12.01.2008

Her şey uyduruk bir benzetim; hayat böyle bir şey. Putlaştırdığın insanları yakıp, yıkmak yine sana düşüyor.

Az önce Süpermen buradaydı, az lafladık, hani uydurduğum onca şeyden sonra, hala nasıl inatla hayata tutunduğuma şaşkın.

Ay güldürme beni Clark, bak yakın civardaki tüm telefon kulübelerinin kuş bakışı krokisini çıkardım sana, bunun karşılığında bir uçuruvereceksin. Filmlerde gördüğüm gibi değil hayat, biliyorum. İnatla ben bunu istiyorum. İnatla balkona usul bir inişle, açık olan pencereden dalgalanan perdenin ardından, kızarmış yanaklarımla bana bir iyi geceler öpücüğü verip, dünyayı kurtarmaya gitmeni istiyorum.

Birden bir bulut kümesinin içine girsek, hani uyduruktan düzüyorum bunların hepsini, kime ne zararı var ki. Hiç daha önceden bir bulutun içinden geçmedim ben, oysa çoğu insanlar için başarılı bulunuyorum. Biliyorsun hırslarım olmadı hiç, ortak yaşayan insanların anlamsız kaygılarının sonucu ortaya çıkan enerji bütünlüğü müdür ki başarı. Evet, tam olarak ne anlatmak istediğimi anlayamamış olsan dahi, başarı dediğin şey çok anlamsız, benim bünyede yok yani.

Dokunup, sevdiğim saçlarına şu an dokunamıyor olmam, kolay mı sanıyorsun Clark, değil. Tabiî ki değil, kolay olan ne var bu hayatta, senin uçabilmen dışında.

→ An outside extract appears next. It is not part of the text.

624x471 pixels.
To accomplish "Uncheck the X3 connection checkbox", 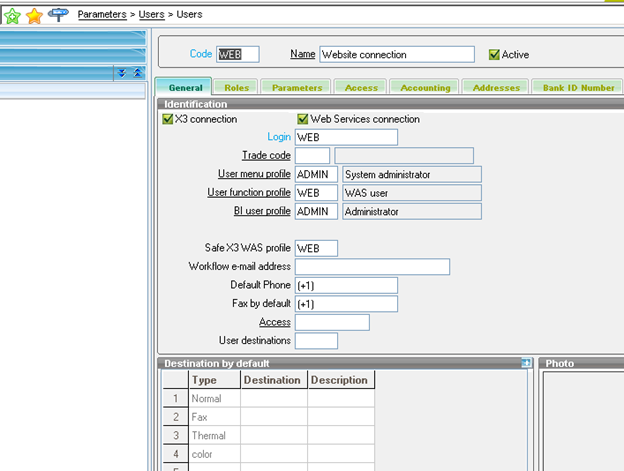I will tap(168, 119).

Hala bildiğim şeyler var, unutamadığım, senin de bildiğin, nasıl güzel bir duygu bu Clark, bir Süpermen olmayanın anlamayacağı türden, seni seviyorum. Bunun için teşekkür ederim. Bu tamamen varlığının bana denk düşmesiyle olan şükürle ilgili, gerisi kimseye düşmüyor. Sadece sen ve ben Clark. İyi geceler.